Member of the Ulema Council
- In office June 2017 – 16 April 2023

Personal details
- Born: c. 1924/1925
- Died: 16 April 2023 Hargeisa, Somaliland
- Resting place: Abu-riin, southwest of Hargeisa

= Mahamoud Sufi Mohamed =

Sheikh Mahamoud Aw Sufi Mohamed (Sheekh Maxamuud aw Suufi Muxumed; c. 1924/1925 – 16 April 2023) was a Somaliland Islamic scholar, religious leader, and politician. He served as Minister of Religion and Endowments from 2003 to 2010 and later as a member of the constitutionally mandated Ulema Council from 2017 until his death.

Sheikh and Aw are an honorific and are often omitted.

==Biography==
He was a Sufi-oriented Islamic scholar (Jamaaca Suufiya).

===Constitution Preparation Committee===
In 1997, Sheikh Mahamoud Aw Sufi Mohamed was selected as one of the 15 members of the Constitution Preparation Committee established at the Hargeisa Conference.

===Religion Minister===
In July 2003, President Dahir Riyale Kahin announced the third parts of cabinet, and appointed Sheikh Mahamoud Sufi Mohamed as Somaliland's Minister of Religion and Endowments. President Kahin submitted them to the House of Representatives for approval; two of the twelve nominees were rejected. While several approved ministers faced opposition or abstention votes, the Minister of Resettlement, Abdillahi Hussein Iman (Dirawal), and the Minister of Religion and Endowments, Sheikh Mahamoud Sufi, were approved unanimously.
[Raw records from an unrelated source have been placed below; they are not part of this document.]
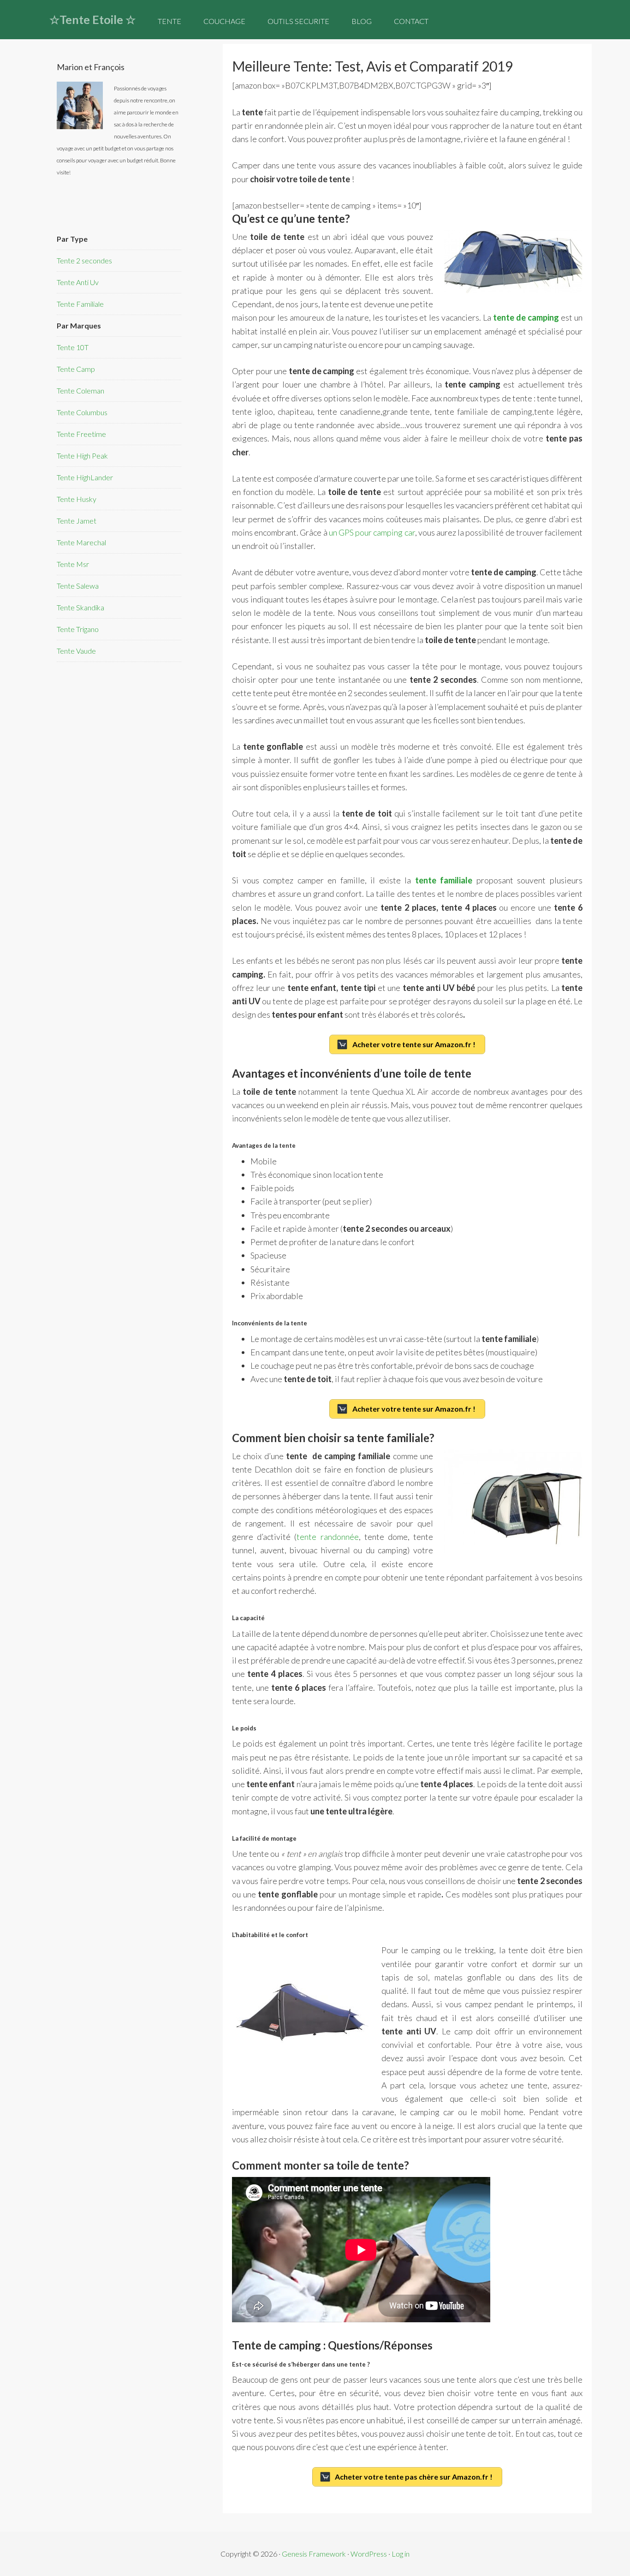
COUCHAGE (224, 21)
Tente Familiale (80, 303)
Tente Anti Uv (78, 282)
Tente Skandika (80, 607)
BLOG (361, 21)
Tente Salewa (78, 585)
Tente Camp (76, 368)
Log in (401, 2553)
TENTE (169, 21)
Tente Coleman (80, 390)
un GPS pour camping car (372, 532)
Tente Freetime (81, 433)
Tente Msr (73, 564)
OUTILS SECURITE (298, 21)
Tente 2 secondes (84, 260)
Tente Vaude (76, 650)
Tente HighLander (85, 477)
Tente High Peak (82, 455)
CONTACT (411, 21)
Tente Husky (76, 499)
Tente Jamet (76, 520)
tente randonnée (327, 1537)
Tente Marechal (81, 542)
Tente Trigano (78, 629)
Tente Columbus (82, 412)
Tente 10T (73, 347)
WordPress (369, 2553)
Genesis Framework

After being appointed Minister of Religion and Endowments, he resigned from the House of Elders (Guurti), and the Guurti approved his resignation by a majority vote.

In July 2010, Somaliland experienced a transfer of power, and Ahmed Mohamed Mohamoud “Silanyo” became president; Silanyo appointed Sheikh Khalil Abdillahi Ahmed as Minister of Religious Affairs, succeeding Sheikh Mahamoud Aw Sufi Mohamed.
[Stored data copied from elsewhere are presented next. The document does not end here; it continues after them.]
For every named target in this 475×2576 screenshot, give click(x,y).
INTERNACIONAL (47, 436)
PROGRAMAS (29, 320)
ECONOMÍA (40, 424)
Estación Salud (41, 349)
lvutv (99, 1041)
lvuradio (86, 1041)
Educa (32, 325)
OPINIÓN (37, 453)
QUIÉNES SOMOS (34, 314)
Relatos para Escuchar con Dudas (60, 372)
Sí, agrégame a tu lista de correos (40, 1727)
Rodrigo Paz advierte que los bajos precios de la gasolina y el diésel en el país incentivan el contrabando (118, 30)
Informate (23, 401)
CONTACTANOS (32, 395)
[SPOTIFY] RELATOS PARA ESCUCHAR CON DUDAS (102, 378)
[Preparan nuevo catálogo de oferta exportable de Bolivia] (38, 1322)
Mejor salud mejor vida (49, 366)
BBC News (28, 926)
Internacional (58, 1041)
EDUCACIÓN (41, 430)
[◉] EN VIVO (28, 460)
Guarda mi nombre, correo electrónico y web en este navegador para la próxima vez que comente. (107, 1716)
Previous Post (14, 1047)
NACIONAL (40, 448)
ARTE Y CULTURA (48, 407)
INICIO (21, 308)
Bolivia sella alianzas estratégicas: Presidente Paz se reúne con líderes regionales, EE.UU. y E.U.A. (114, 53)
===Former Religion Minister===
In August 2010, a nationwide Qur'an recitation competition was held in Hargeisa, and at the closing ceremony Sheikh Mahamoud Sufi Mohamed warned the participating youths not to neglect the Qur'an they had already memorized, saying that failing to uphold it could expose them to punishment.

===Ulema Council===
In January 2016, after a group of 17 Somaliland Islamic scholars reviewed the commercial banking bill submitted by the Somaliland government, a written statement signed by 12 scholars concluded that the draft law was contrary to Sharia and urged that it be halted; Sheikh Mahamoud Sufi Mohamed was among the scholars named in connection with the opposition to the bill.
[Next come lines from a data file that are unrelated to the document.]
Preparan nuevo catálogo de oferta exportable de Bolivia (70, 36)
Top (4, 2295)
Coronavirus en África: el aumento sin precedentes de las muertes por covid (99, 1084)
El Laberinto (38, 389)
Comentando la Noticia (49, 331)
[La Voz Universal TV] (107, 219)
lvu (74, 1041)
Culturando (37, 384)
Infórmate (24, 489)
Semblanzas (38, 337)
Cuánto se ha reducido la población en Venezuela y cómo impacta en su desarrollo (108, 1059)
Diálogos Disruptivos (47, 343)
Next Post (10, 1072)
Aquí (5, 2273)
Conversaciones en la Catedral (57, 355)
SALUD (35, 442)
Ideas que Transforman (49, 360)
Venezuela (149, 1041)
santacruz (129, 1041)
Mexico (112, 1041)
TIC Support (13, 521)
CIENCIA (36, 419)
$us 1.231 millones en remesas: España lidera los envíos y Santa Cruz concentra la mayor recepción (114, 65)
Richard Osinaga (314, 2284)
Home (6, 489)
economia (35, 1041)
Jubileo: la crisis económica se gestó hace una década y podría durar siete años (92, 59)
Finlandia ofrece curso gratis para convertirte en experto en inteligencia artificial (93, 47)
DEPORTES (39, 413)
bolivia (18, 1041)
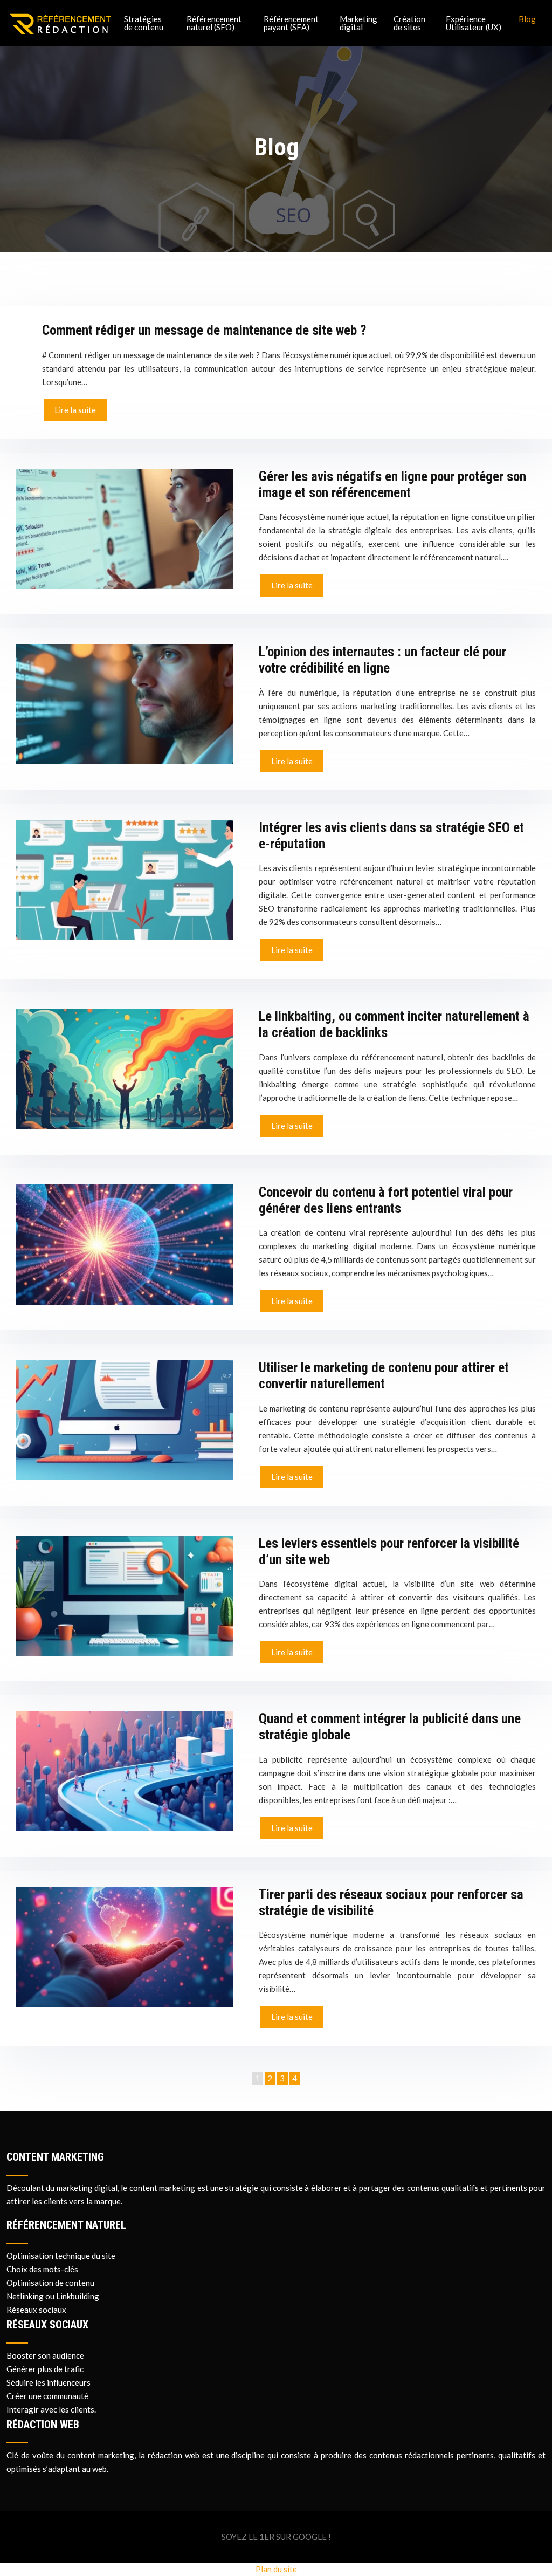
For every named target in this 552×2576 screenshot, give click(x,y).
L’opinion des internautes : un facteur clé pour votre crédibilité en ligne (382, 660)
The Somaliland Constitution establishes an Ulema Council that is independent of the government, and provides that it shall issue formal religious declarations in cases of religious disagreement and in matters where there is a dispute over whether something is contrary to Sharia, or where the Council itself considers it contrary to Sharia. However, the process took considerable time because there was no consensus on who should select the Ulema Council members or what criteria should be used, prompting public legal clarification of the constitutional appointment procedure. Ultimately, in June 2017, President Ahmed Mohamed Mohamoud “Silanyo” appointed 12 members to Somaliland's Ulema Council, and Sheikh Mahamoud Aw Sufi Mohamed was named as the second council member on the published list.

In July 2018, as inter-clan fighting continued in El Afweyn, the Somaliland government dispatched a delegation led by the Interior Minister, and Sheikh Mahamoud Aw Sufi Mohamed accompanied it as one of the country's prominent scholars.

On 16 April 2023, Sheikh Mahamoud Aw Sufi Mohamed died at the age of 98 in Hargeisa; he was later buried in Abu-riin, southwest of the capital.